Op 19 augustus 2025 heeft de Rechtbank Amsterdam uitspraak gedaan in een zaak betreffende de overlevering van een opgeëiste persoon op basis van een Europees aanhoudingsbevel (EAB) dat was uitgevaardigd door de Direktorin des Amtsgerichts Kleve in Duitsland. De zaak betreft een vordering van de officier van justitie tot behandeling van het EAB, dat op 11 december 2024 was uitgevaardigd. De opgeëiste persoon, geboren in 1993, heeft de Nederlandse nationaliteit en is bijgestaan door zijn raadsman, mr. C.N.G.M. Starmans. Tijdens de zitting op 5 augustus 2025 heeft de rechtbank de termijn voor uitspraak verlengd en de gevangenhouding bevolen met schorsing tot aan de uitspraak.
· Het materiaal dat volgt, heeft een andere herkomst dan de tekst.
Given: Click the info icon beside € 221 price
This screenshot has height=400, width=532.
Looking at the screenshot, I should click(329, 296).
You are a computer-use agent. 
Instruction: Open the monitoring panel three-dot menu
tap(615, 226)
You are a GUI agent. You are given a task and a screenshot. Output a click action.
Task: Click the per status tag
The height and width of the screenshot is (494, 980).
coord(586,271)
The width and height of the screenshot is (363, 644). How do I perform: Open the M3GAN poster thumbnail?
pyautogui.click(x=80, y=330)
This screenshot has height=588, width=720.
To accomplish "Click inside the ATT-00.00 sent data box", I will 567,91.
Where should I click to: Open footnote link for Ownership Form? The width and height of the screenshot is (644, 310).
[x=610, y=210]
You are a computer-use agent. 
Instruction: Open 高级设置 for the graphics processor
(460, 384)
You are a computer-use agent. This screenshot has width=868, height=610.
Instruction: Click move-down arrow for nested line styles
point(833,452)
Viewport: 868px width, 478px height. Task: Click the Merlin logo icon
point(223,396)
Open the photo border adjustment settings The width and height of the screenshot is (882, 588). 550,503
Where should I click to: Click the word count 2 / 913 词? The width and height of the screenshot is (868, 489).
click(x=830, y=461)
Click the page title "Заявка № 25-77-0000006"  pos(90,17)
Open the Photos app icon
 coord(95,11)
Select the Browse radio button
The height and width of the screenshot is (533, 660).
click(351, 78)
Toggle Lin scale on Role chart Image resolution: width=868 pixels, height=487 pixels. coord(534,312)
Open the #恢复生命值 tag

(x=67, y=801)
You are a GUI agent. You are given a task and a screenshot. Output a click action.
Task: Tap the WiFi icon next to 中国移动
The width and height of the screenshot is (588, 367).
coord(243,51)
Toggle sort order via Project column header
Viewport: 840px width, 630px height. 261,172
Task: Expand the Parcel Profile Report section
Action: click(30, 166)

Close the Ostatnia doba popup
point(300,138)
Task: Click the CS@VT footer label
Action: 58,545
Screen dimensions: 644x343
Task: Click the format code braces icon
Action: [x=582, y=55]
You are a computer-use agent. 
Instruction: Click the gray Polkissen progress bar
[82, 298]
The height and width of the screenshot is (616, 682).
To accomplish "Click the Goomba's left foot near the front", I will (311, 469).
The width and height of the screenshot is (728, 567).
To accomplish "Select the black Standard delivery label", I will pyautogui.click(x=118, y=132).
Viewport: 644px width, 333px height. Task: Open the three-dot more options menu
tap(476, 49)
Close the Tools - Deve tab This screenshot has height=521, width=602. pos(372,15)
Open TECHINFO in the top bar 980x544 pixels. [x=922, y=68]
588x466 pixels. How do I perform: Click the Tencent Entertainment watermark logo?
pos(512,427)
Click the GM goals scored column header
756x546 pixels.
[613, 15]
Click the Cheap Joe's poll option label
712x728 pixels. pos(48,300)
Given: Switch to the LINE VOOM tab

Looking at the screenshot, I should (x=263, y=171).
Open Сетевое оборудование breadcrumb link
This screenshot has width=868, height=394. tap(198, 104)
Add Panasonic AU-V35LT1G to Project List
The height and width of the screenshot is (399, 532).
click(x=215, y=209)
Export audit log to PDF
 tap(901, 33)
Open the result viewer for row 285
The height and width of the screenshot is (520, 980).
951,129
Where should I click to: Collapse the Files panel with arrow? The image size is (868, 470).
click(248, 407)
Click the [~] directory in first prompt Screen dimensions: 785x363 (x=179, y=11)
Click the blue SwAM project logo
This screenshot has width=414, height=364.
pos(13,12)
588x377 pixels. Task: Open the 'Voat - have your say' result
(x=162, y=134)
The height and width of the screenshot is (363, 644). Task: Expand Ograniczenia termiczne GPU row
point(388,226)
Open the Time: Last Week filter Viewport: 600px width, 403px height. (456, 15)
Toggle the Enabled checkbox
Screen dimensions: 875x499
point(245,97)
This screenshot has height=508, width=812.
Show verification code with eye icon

De rechtbank heeft vastgesteld dat het EAB voldoet aan de eisen van de Overleveringswet (OLW) en dat er geen weigeringsgronden zijn voor de overlevering. De opgeëiste persoon heeft verklaard dat zijn persoonsgegevens correct zijn en dat hij de Nederlandse nationaliteit heeft. De rechtbank heeft ook de garantie van de uitvaardigende justitiële autoriteit beoordeeld, die waarborgt dat de opgeëiste persoon na een eventuele veroordeling in Duitsland terug naar Nederland zal worden overgebracht. Deze garantie is door de rechtbank als voldoende beoordeeld.
Uiteindelijk heeft de rechtbank besloten de overlevering toe te staan, omdat er geen belemmeringen zijn en de terugkeer naar Nederland gewaarborgd is. De uitspraak is gedaan door een meervoudige kamer, met mr. A.R.P.J. Davids als voorzitter, en is openbaar uitgesproken. Tegen deze uitspraak staat geen gewoon rechtsmiddel open, conform artikel 29, tweede lid, OLW.